It's early in the trials, but a treatment used to help the immune system fight blood cancers is showing great promise against solid tumors as well.
If shown successful, the treatment called CAR-T therapy could revolutionize cancer therapy by being an effective option for a wider range of cancer patients beyond leukemia and other blood cancers.
According to a report from the American Association for Cancer Research, scientists presented the results of a phase 1 clinical trial at the AACR Annual Meeting 2019 on March 29 to April 3.
Prasad S. Adusumilli, MD, says that patients who have advanced-stage solid tumors that are metastatic in the chest cavity usually see poor outcomes even with treatment. CAR-T is an excellent option, but beyond blood cancers, it has had little success.
Now, Adusumilli and his team has developed a new CAR-T cell that can achieve success in solid tumors, and early tests show that this is a promising new treatment.
CAR-T Cell Therapy: How Does It Work?
CAR-T cell therapy is when doctors genetically modifies a number of the patient's cells to help them recognize and attack cancer. It was initially approved and used for leukemia and lymphomas, injecting the modified immune system cells directly into the blood, where the cancer is.
The problem for other types of cancer is the therapy hasn't succeeded in cases where the cells have to go from the bloodstream to wherever the tumor is, whether it's in the lung, breast, or other organs.
Furthermore, the proteins that the therapy targets are also present in normal cells, which means even healthy cells can be attacked by the modified cells.
For the study, Adusumilli and the rest of the team developed a new CAR-T cell that could overcome these issues. AACR reports that the new mesothelin-targeted CAR-T cells, called IcasM28z, contains the Icaspase-9 "suicide switch" that can be triggered to destroy all CAR-T cells when it exhibits unexpected toxicity inside a patient's body.
Early Trials Show Great Potential For CAR-T Therapy
Trials included 19 patients with mesothelioma, plus two other patients with lung and breast cancer that have already metastasized to the chest cavity. The modified cells were injected into the chest where the tumors were located.
One patient underwent surgery and radiation after the therapy and continues to do well without additional treatments 20 months later.
Fifteen of the patients saw their conditions improve enough to start taking a drug for the immune system, with 11 observed long enough to display results. Of the 11, two went into remission from cancer, with one relapsing later. Six had their tumors shrink, while the cancers of three worsened.

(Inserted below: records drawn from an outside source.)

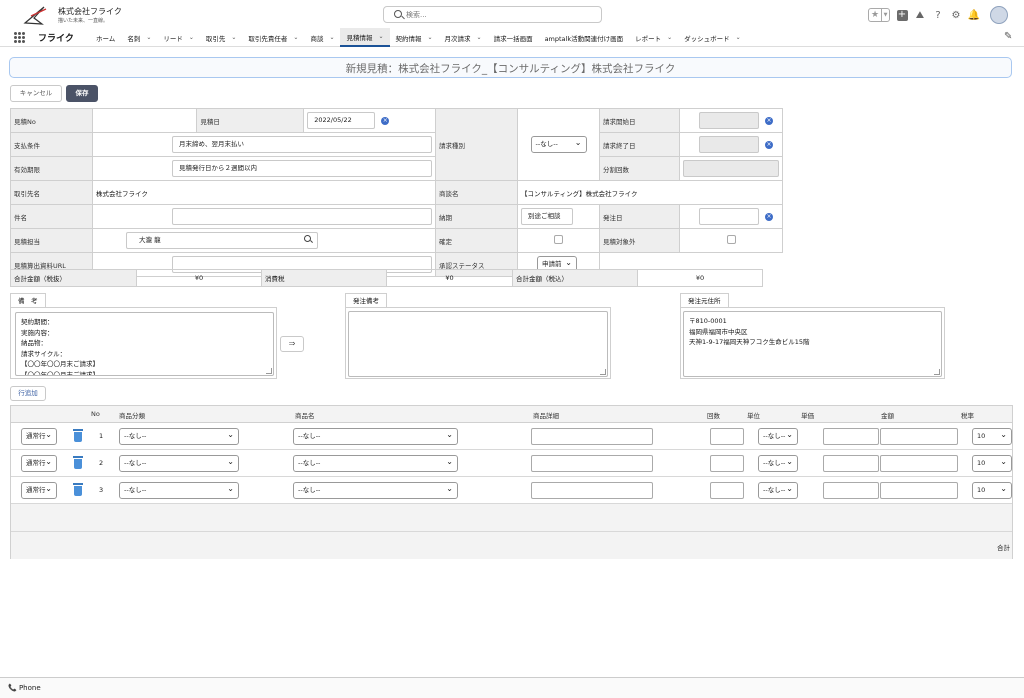 This screenshot has width=1024, height=698. What do you see at coordinates (82, 94) in the screenshot?
I see `save-button: 保存` at bounding box center [82, 94].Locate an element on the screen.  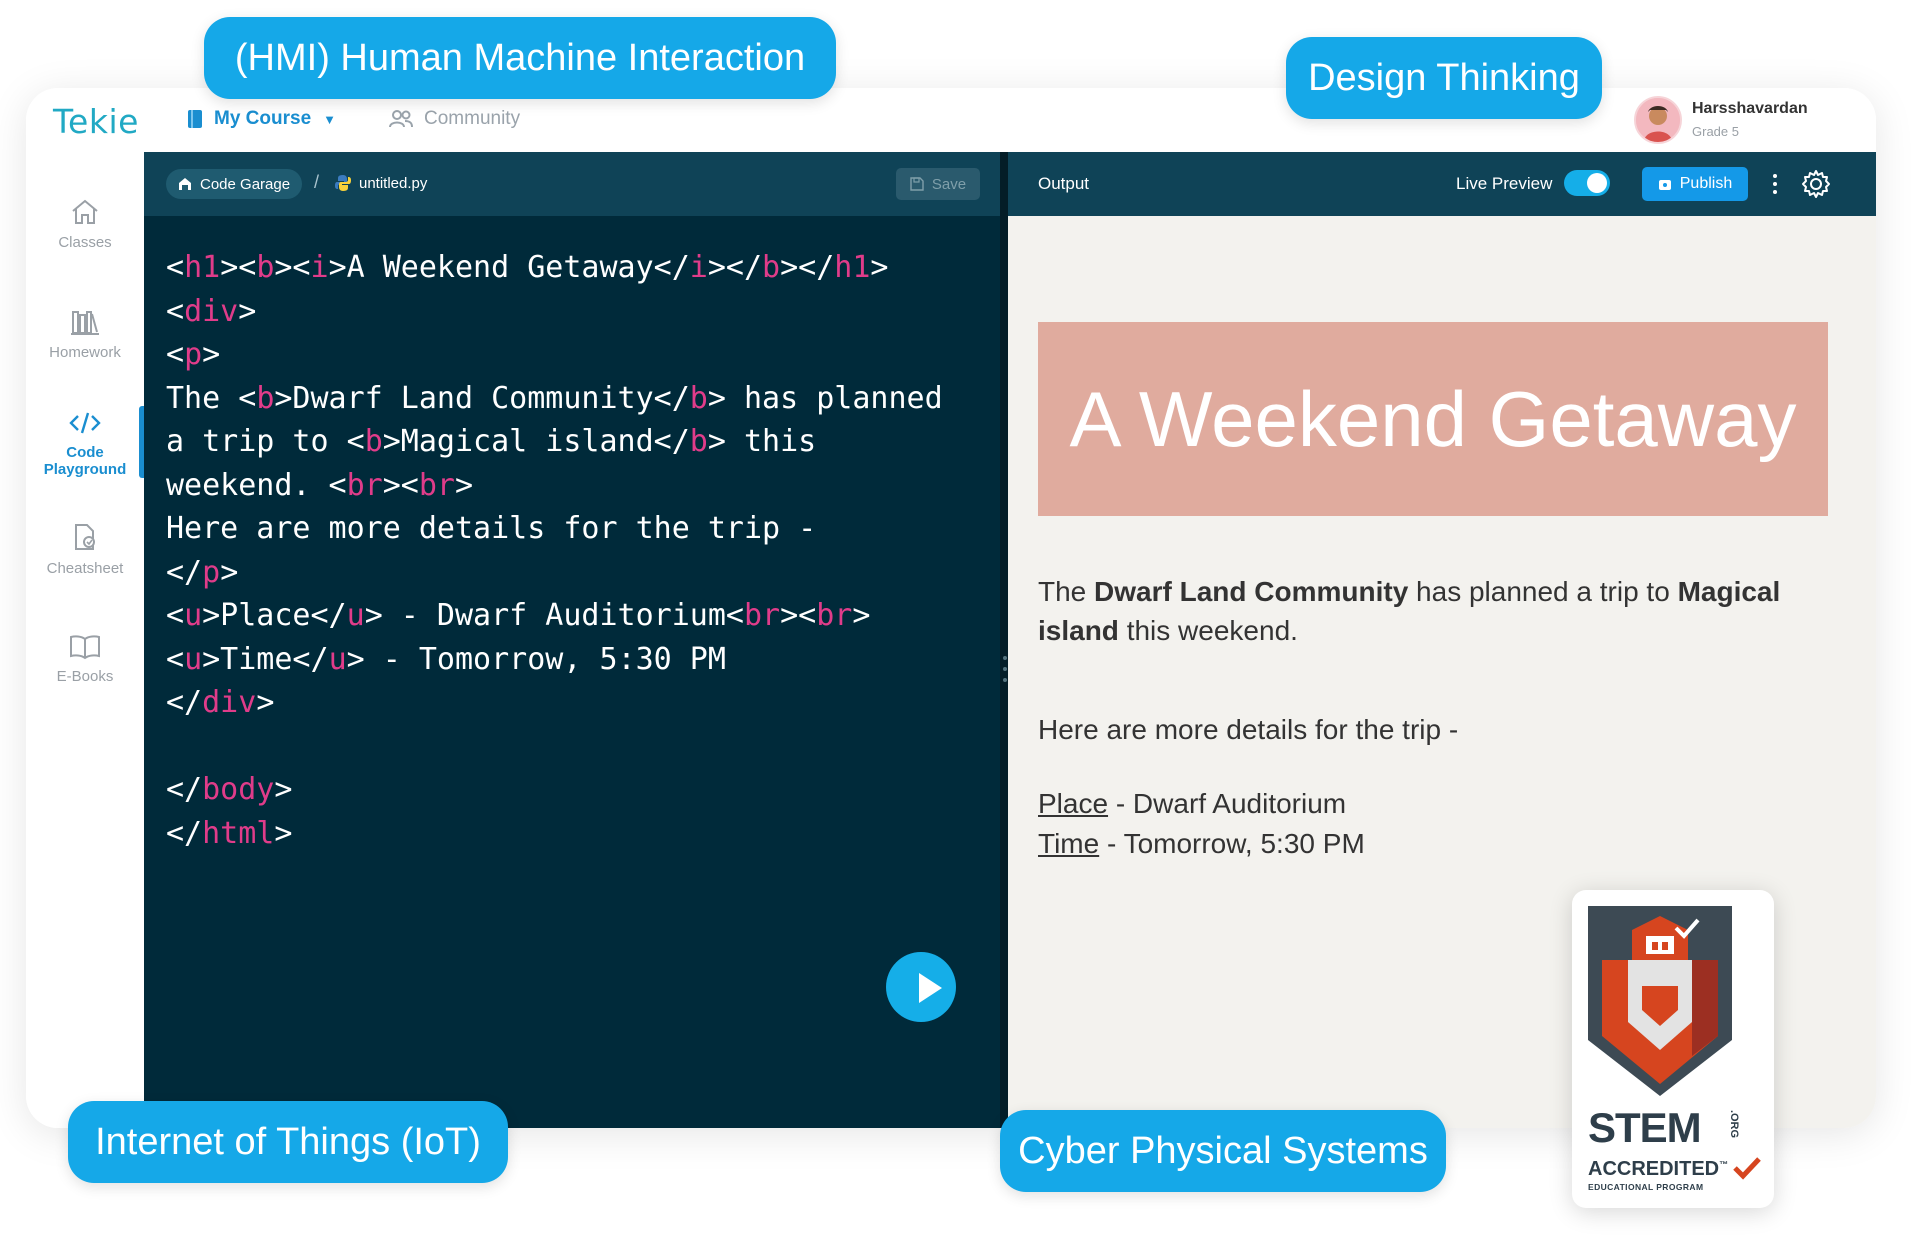
badge-stem-text: STEM is located at coordinates (1645, 1128).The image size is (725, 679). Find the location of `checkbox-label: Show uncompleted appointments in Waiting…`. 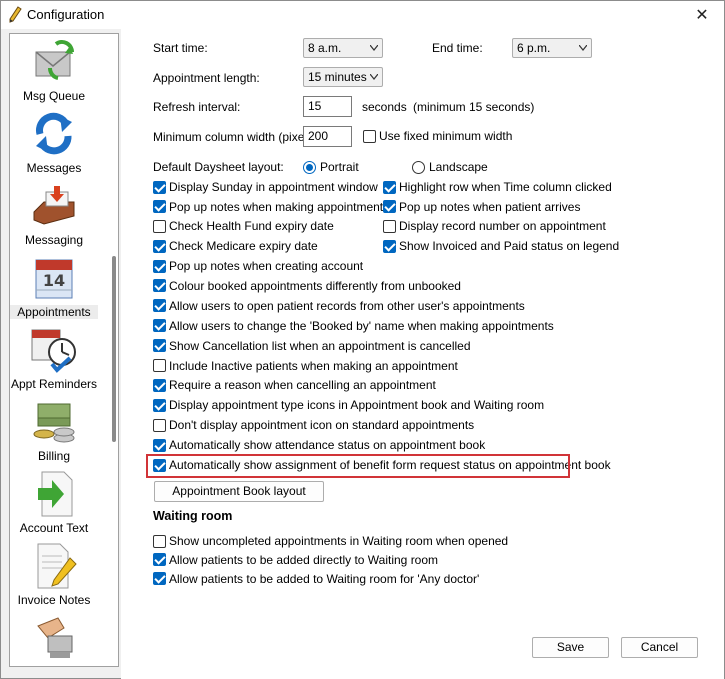

checkbox-label: Show uncompleted appointments in Waiting… is located at coordinates (339, 541). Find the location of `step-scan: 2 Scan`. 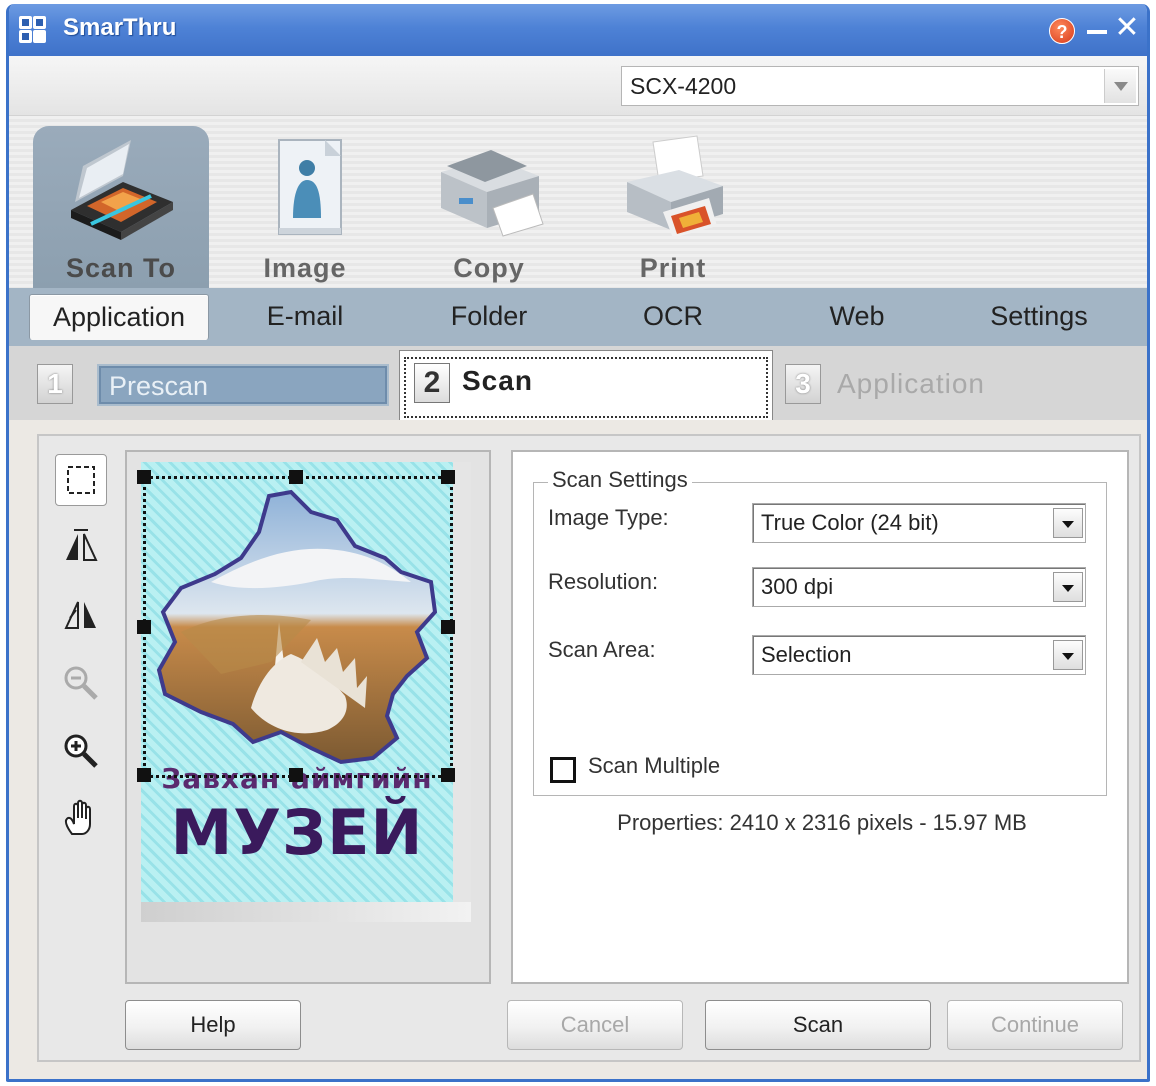

step-scan: 2 Scan is located at coordinates (586, 385). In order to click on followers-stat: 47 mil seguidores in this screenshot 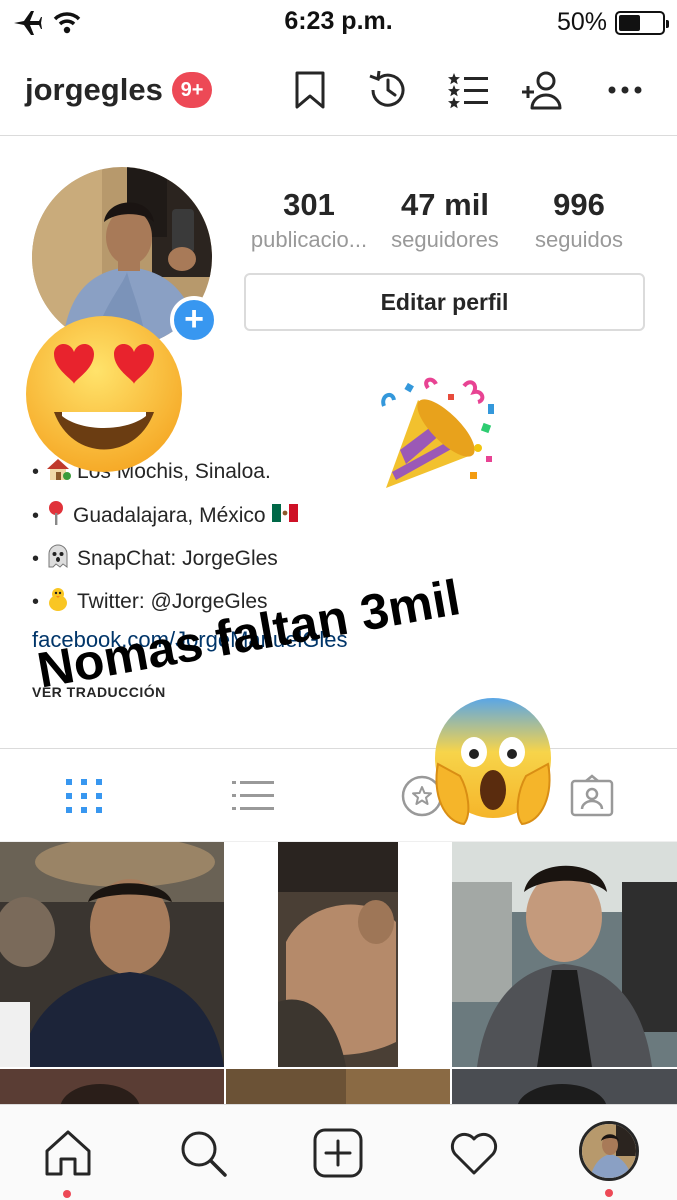, I will do `click(445, 220)`. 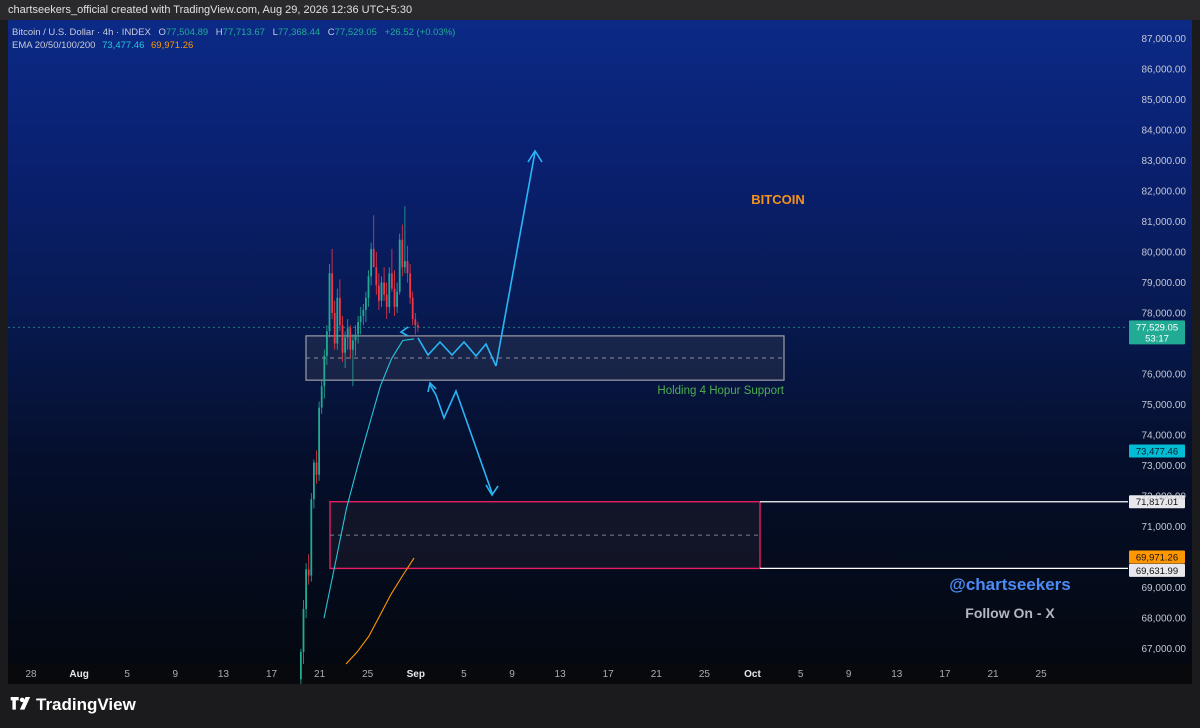 What do you see at coordinates (1010, 613) in the screenshot?
I see `follow-annotation: Follow On - X` at bounding box center [1010, 613].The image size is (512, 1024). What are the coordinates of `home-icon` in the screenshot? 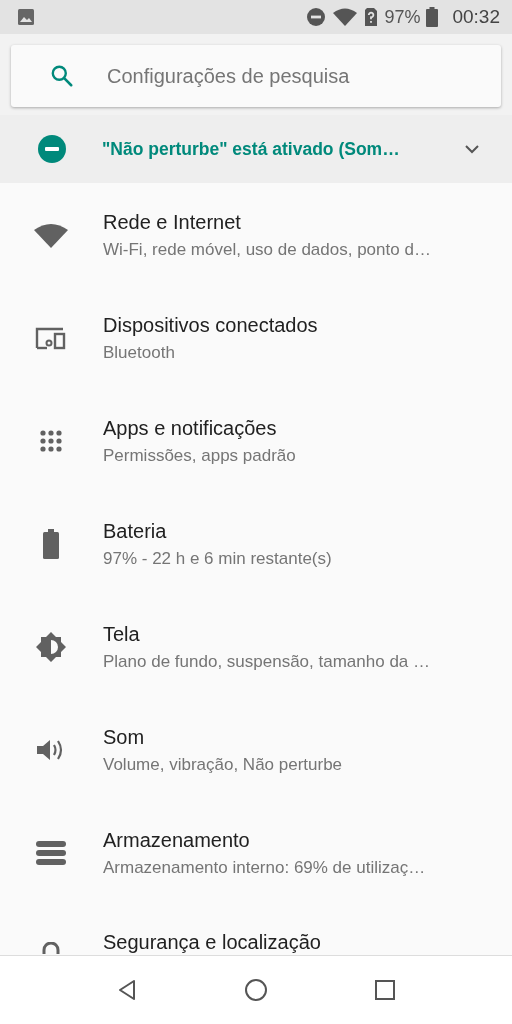 It's located at (256, 990).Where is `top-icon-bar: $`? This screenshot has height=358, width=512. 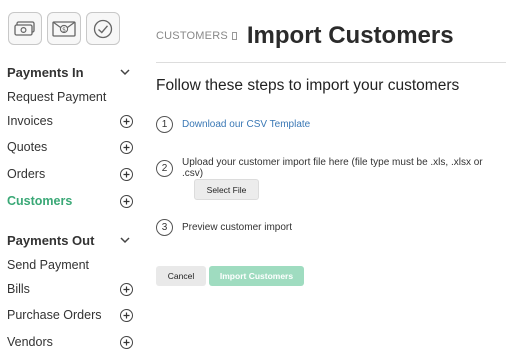
top-icon-bar: $ is located at coordinates (64, 28).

Of course, Adusumilli stresses that these findings are limited since the researchers are only at phase 1 of the trials.
Still, the research offers hope that CAR-T therapy could be developed further to treat different kinds of cancer patients.
"The novelty of our study is that the CAR-T cells target the cancer cell-surface protein, mesothelin, which is expressed on the majority of cancer cells, and they are delivered directly to the tumor site using regional delivery techniques," Adusumilli explains. "If this approach is successful, 2 million patients with mesothelin-expressing solid tumors per year in the United States will be eligible for this treatment."